Excerpted text:
· · · · ·

Judging by the cherry blossoms outside of Duke Chapel, spring must be here. I welcome it. It’s a time many people decide to get their hands dirty tilling the soil, planting seeds, tending shoots and pruning branches–all so that the plants will bear their delicious fruit. With this natural turn to nature, I want to share a lesson from a Great Gardener: You are made of matter—the dust of the earth—and for that reason alone your life matters.
This lesson comes from a parable Jesus tells in the Bible. In the story, an owner of a vineyard plants a fig tree, but even after three years it bears no fruit, so the owner tells his gardener, “Cut it down! Why should it be wasting the soil?” But the gardener seeks to save the tree saying: “Sir, let it alone for one more year, until I dig around it and put manure on it. If it bears fruit next year, well and good; but if not, you can cut it down.”
It’s a very short story, but if we dig into it, there is an abundance of meaning.
To begin with, there is the owner, the economic strategist, who is not happy and thinks that because of the fig tree’s fruitlessness, it has been a waste of time and soil. There is something true and honest about this. Fruit is not guaranteed in life. We can put in all the work, all the research, all the money, all the time and energy, all the years—three years for this vineyard owner— and still not see any fruit. Some things, some habits, some practices, some relationships, some programs, some organizations, need to die and end because they do not bear fruit.
On the other hand, just because there’s no fruit, and the output is not what we expected, doesn’t mean it is not worth it. I understand the expectations of the vineyard owner, but does something have to bear fruit for it to be of worth and valued, for it to matter? Can’t the tree matter because it is a tree and exists as part of God’s creation?
That is the mindset of the gardener who pleads for mercy for the tree. In his response to the owner, notice he tells the owner that the owner can cut it down if it doesn’t bear fruit—“you can cut it down.” The gardener never volunteers to cut it down himself because—I contend—to the gardener, nothing is ever a waste, even without visible fruit to prove its worth. For the gardener, the fig tree matters because it is still alive. It matters because it is matter.

· · · · ·

Stored data:
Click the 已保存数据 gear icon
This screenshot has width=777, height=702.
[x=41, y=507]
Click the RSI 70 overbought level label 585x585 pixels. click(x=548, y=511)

· · · · ·

Explore the material:
1. Duplicate the part of the fig tree reflection from "On the other" up to and including "of God’s creation?".
2. Decide whether each statement agrees with the fig tree reflection, and answer yes or no along with the deciding words of the reflection, quoted exactly. (a) The fig tree in the parable went three years without bearing fruit. (b) The gardener offers to cut the tree down himself. (c) The gardener proposes putting manure on the tree.

Exercise responses:
1.
On the other hand, just because there’s no fruit, and the output is not what we expected, doesn’t mean it is not worth it. I understand the expectations of the vineyard owner, but does something have to bear fruit for it to be of worth and valued, for it to matter? Can’t the tree matter because it is a tree and exists as part of God’s creation?

2.
(a) Yes: "even after three years it bears no fruit"
(b) No: "The gardener never volunteers to cut it down himself"
(c) Yes: "until I dig around it and put manure on it"